Questo importante supporto statale alla mediazione penale, debitamente finanziato, rimarrà peraltro una vicenda parallela a quella processuale, dove altre numerosissime forme di “riparazione dell’offesa” già esistono, ma producono specifici e concreti benefici. Invece, l’esito favorevole dei programmi di giustizia riparativa di tipo mediatorio potrà, eventualmente, essere valutato nel procedimento penale o nell’esecuzione (art. 1, co. 18, lett. e). Un obiettivo molto spirituale, dunque, direi evangelico e senza vera contropartita utilitaristica, domina questi istituti, che si affiancano al diritto penale più duro di contrasto alla criminalità. In questa antinomia di logiche, che andranno a coesistere nel sistema, una novità specificamente rieducativa è data dalla previsione standardizzata per i condannati a pena che si mantenga entro i quattro anni di detenzione in concreto (anche per delitti gravi in astratto), di limitare detta pena a forme extracarcerarie, se utili alla rieducazione, e in particolare alle pene sostitutive di semilibertà, detenzione domiciliare, lavoro di pubblica utilità, pena pecuniaria (art. 1, co. 17).

Dunque, riassumendo: programmi umanistici senza utilitarismo per recuperare il rapporto tra autore e vittima, rieducazione extracarceraria per pene detentive entro i quattro anni, inclusione e non esclusione. Ma al contempo, per i gestori di questi programmi, divieto di frequentare condannati ad almeno tre anni di reclusione, rifiuto o permanente difficoltà di ascoltare a lezione di formazione testimonianze di docenti-testimoni spiccatamente “qualificati dal reato”, divieto per i relatori della loro formazione di presentarsi senza autocertificare un pedigree specchiato di mancanza di precedenti e carichi pendenti. La domanda è ovvia: quale “cultura” ci aspettiamo che abbiano questi magistrati quando devono applicare le norme rieducatrici? Da dove prenderanno i basamenti professionali della loro visione del mondo, del loro giudizio, e della discrezionalità che esso richiede? Siamo tutti abituati ad antinomie giuridiche e conflitti di coscienza anche dentro alle istituzioni.

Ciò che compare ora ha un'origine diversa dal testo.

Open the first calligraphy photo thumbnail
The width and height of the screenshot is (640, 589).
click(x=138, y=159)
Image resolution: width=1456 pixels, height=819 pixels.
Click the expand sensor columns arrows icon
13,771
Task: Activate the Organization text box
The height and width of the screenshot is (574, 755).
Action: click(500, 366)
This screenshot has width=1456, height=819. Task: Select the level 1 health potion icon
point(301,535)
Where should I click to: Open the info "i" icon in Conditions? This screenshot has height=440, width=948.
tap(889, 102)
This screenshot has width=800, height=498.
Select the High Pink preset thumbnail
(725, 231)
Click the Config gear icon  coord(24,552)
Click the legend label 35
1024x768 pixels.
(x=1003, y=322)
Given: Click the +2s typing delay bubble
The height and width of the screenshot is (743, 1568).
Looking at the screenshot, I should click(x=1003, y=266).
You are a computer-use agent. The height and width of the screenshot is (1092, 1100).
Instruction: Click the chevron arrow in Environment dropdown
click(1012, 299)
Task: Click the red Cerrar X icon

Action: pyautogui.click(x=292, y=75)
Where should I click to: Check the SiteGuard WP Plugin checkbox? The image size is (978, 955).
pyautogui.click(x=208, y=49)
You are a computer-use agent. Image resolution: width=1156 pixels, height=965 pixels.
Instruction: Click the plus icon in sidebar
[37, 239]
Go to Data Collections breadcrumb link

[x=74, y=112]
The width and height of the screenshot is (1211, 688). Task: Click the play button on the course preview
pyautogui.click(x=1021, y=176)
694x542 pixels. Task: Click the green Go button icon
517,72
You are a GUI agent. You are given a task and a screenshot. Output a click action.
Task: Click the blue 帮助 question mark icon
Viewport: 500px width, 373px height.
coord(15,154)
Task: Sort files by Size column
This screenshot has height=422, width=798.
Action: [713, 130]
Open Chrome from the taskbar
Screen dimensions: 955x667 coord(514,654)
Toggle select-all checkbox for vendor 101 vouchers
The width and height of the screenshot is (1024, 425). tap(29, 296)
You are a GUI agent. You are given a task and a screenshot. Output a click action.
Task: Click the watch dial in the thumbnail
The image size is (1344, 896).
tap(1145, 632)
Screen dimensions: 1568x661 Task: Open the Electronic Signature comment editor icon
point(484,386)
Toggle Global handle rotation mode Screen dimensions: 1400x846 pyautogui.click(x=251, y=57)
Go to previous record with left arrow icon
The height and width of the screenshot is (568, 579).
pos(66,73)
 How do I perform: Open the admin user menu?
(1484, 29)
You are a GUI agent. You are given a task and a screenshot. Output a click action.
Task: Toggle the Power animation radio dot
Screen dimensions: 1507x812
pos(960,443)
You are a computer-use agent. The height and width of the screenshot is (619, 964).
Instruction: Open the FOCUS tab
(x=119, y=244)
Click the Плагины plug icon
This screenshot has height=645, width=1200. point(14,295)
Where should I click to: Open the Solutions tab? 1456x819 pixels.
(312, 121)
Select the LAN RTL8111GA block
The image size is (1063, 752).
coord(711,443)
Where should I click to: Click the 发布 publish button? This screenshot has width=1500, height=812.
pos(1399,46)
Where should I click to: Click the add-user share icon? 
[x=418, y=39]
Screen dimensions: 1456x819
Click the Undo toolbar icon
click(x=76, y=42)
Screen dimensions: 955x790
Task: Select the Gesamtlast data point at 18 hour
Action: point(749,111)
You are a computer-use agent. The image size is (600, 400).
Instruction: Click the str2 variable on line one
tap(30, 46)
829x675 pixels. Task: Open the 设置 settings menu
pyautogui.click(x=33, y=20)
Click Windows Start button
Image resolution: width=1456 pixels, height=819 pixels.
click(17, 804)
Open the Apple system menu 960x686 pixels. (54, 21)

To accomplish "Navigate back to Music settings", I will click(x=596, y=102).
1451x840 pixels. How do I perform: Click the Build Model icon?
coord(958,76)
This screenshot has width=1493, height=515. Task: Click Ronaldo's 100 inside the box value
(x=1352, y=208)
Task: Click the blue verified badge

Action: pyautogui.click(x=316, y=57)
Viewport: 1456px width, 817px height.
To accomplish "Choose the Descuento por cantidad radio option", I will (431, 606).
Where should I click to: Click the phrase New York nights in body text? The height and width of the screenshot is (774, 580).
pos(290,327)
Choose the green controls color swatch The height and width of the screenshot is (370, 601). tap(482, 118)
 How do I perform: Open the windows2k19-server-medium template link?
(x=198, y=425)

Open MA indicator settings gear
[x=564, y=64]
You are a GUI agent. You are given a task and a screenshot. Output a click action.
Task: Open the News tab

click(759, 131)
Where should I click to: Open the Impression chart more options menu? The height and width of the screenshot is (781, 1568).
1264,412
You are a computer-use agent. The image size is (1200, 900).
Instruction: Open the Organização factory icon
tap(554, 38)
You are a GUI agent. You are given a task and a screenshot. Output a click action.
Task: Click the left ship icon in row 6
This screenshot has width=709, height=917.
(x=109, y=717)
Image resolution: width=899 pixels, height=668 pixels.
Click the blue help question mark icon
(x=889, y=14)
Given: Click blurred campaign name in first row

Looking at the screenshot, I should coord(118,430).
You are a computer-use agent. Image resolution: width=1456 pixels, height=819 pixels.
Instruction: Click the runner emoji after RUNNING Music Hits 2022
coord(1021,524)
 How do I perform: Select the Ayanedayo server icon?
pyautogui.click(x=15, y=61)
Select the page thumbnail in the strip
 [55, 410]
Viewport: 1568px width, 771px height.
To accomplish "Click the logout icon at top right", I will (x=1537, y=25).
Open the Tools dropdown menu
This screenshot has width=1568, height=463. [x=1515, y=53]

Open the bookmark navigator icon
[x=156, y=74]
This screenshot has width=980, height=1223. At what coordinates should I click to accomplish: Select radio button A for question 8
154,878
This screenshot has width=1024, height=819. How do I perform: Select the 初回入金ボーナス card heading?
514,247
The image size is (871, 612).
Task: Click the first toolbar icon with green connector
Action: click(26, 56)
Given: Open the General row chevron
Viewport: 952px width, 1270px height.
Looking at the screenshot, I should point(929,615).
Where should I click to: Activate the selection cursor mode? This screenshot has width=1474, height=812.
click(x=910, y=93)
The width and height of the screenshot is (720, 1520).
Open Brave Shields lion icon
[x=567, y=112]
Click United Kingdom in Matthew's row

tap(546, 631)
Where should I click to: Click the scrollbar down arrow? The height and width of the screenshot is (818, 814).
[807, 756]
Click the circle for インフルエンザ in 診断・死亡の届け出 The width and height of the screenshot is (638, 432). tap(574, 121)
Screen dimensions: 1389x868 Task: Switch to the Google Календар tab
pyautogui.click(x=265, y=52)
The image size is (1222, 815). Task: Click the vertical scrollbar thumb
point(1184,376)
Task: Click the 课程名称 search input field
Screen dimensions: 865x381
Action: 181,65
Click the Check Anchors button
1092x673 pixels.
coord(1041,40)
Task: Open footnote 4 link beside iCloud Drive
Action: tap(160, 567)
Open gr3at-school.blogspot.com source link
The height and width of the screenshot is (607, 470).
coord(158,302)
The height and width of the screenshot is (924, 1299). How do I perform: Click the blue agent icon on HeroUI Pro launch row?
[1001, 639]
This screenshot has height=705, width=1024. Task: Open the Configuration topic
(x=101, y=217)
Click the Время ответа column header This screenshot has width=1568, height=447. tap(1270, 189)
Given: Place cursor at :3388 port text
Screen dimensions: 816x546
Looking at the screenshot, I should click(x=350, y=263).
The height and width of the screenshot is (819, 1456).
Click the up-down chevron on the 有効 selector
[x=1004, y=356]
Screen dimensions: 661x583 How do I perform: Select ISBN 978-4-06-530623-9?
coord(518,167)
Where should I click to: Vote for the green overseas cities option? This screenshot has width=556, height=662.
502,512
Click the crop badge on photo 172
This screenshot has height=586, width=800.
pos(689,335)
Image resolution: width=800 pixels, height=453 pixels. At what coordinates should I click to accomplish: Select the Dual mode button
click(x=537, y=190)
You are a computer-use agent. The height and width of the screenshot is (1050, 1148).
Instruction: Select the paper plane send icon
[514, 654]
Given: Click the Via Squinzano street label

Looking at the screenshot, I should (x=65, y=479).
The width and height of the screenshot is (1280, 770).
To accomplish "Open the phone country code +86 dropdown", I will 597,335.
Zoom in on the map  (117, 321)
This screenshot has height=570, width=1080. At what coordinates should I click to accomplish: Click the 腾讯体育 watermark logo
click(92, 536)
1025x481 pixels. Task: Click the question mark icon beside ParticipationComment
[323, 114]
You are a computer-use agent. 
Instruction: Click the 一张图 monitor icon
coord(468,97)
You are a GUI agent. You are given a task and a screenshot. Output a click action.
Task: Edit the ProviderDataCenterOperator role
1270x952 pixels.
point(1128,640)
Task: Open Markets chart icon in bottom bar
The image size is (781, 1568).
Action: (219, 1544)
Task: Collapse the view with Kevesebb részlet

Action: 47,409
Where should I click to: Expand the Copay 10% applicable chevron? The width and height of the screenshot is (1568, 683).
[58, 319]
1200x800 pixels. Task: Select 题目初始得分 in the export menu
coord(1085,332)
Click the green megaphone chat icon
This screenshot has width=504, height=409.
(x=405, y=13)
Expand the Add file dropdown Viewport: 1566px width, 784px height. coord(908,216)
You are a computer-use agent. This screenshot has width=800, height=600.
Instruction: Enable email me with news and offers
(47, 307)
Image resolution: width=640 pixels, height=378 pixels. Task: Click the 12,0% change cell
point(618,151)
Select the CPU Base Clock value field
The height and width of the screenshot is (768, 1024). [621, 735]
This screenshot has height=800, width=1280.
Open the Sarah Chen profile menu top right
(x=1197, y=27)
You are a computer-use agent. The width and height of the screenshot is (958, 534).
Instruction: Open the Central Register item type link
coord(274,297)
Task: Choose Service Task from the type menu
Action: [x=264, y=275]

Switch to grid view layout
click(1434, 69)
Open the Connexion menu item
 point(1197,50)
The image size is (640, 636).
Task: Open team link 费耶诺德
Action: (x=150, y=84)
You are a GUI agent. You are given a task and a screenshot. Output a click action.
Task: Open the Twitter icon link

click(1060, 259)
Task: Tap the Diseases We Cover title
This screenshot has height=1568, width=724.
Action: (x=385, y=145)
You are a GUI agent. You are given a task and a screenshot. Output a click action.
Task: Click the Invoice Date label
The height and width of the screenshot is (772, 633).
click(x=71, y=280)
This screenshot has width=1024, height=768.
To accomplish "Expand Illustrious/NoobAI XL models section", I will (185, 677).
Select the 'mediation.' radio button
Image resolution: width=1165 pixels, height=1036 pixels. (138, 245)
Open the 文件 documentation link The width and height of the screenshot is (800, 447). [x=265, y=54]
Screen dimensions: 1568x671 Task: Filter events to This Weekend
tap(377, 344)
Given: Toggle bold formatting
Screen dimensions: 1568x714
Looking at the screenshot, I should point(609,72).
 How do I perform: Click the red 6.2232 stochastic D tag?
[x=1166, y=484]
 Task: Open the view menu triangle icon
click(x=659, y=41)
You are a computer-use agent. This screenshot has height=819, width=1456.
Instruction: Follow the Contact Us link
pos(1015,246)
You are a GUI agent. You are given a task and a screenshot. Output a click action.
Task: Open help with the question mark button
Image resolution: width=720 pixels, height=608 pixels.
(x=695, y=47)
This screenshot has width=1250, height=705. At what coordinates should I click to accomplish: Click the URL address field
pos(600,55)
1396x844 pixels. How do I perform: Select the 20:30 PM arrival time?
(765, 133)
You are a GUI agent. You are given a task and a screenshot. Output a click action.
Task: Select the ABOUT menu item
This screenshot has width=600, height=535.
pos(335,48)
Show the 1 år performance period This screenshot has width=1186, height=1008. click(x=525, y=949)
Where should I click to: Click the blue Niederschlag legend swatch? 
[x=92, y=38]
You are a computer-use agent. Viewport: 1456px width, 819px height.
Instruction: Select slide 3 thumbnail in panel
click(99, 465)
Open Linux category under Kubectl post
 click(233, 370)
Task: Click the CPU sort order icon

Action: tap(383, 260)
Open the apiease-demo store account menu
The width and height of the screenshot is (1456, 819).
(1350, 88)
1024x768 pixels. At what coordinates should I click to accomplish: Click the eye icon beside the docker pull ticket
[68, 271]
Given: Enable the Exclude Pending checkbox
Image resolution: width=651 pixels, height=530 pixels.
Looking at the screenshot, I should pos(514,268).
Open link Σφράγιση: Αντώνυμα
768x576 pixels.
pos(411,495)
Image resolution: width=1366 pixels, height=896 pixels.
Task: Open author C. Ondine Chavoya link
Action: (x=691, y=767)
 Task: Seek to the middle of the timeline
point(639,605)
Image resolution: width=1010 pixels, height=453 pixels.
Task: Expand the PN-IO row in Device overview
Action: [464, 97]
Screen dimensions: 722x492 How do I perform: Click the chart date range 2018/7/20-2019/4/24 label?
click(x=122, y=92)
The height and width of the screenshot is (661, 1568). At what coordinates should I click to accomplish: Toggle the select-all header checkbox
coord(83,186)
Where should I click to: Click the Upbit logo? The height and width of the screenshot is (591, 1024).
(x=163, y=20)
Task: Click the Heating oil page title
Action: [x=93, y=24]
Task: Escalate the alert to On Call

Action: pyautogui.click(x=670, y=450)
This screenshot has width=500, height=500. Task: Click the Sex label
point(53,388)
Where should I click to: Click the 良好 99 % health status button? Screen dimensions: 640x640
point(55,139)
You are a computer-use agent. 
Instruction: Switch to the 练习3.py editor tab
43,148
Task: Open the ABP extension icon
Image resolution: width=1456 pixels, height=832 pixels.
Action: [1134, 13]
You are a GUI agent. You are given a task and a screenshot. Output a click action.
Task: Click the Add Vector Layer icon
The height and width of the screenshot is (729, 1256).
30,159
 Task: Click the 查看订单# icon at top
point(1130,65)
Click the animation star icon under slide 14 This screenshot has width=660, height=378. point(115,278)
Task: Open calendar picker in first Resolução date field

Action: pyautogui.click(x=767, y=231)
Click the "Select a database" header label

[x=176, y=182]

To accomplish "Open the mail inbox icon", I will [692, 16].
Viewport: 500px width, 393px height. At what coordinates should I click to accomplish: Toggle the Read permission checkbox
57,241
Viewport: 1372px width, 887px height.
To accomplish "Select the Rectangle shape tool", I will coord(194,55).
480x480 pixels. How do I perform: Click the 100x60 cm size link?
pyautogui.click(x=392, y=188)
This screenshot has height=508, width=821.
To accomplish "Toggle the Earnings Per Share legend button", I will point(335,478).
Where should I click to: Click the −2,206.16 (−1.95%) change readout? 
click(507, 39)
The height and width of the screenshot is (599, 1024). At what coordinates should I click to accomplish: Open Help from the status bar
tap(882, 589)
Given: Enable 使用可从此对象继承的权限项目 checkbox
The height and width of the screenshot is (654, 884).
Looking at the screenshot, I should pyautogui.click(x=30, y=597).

Però viene il momento in cui queste contraddizioni esplodono e devono produrre prima un malessere, poi una resistenza, e infine una decisione di libertà e di coerenza. Le più recenti riforme, per quanto interessate anche alla difesa sociale, stanno introducendo una cura per la persona umana che è ora richiesta in misura maggiore anche al magistrato: è questo il primo dovere disciplinare della sua etica del lavoro. Altrimenti la persona da non frequentare, per un gioco di specchi, potrebbe diventare proprio lui.